_Exercise_
Reproduce the records from the very first line through the line containing "Action: click(440, 215)", replacing "declaration" with "statement" and keeping everything else the same. Omit the pictures.

_Dataset records_
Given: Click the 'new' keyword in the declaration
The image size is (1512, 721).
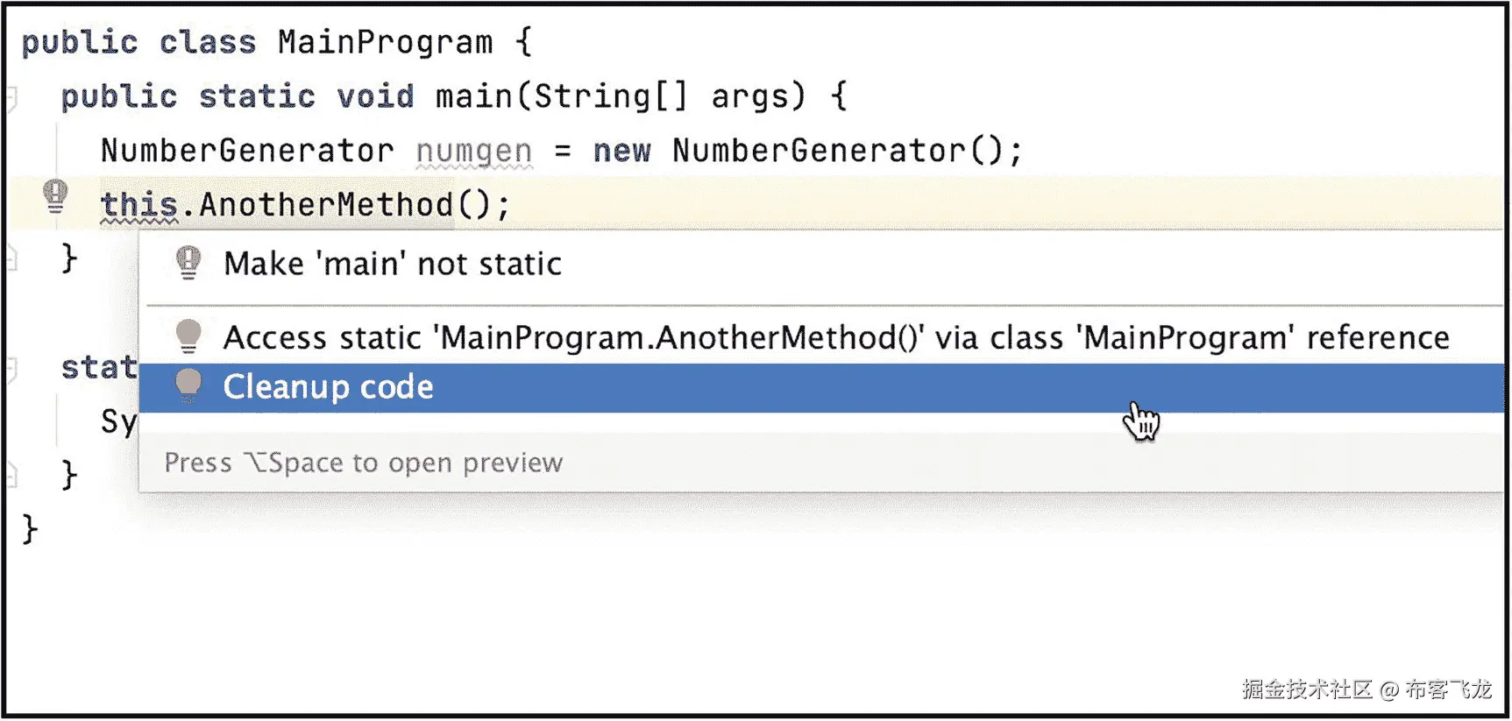Looking at the screenshot, I should (x=621, y=151).
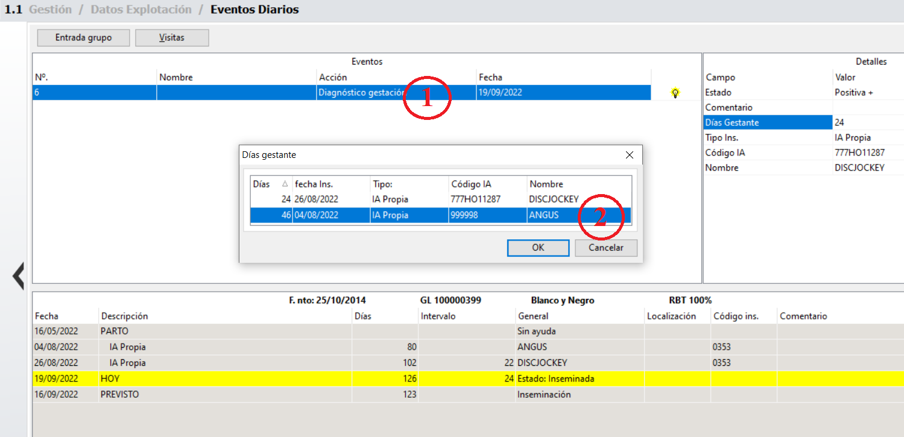This screenshot has width=904, height=437.
Task: Select the ANGUS insemination row in dialog
Action: click(440, 215)
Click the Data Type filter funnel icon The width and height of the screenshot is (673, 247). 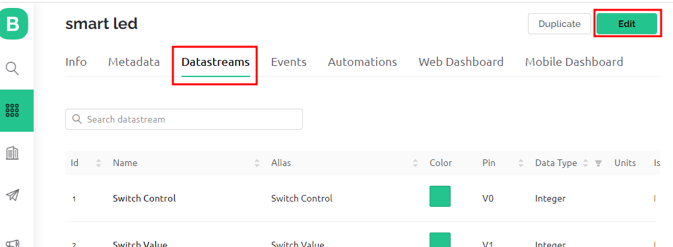pyautogui.click(x=598, y=163)
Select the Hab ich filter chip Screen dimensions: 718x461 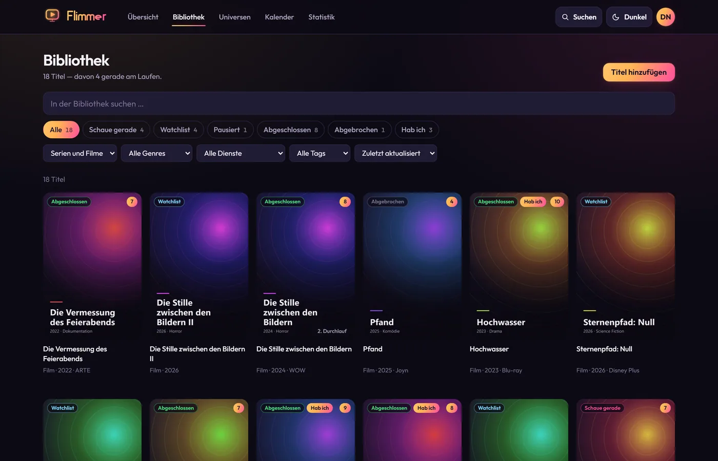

_Response_
Given: Click the 'new' keyword in the statement
The image size is (1512, 721).
Looking at the screenshot, I should (x=621, y=151).
This screenshot has width=904, height=437.
Task: Select the ANGUS insemination row in dialog
Action: click(440, 215)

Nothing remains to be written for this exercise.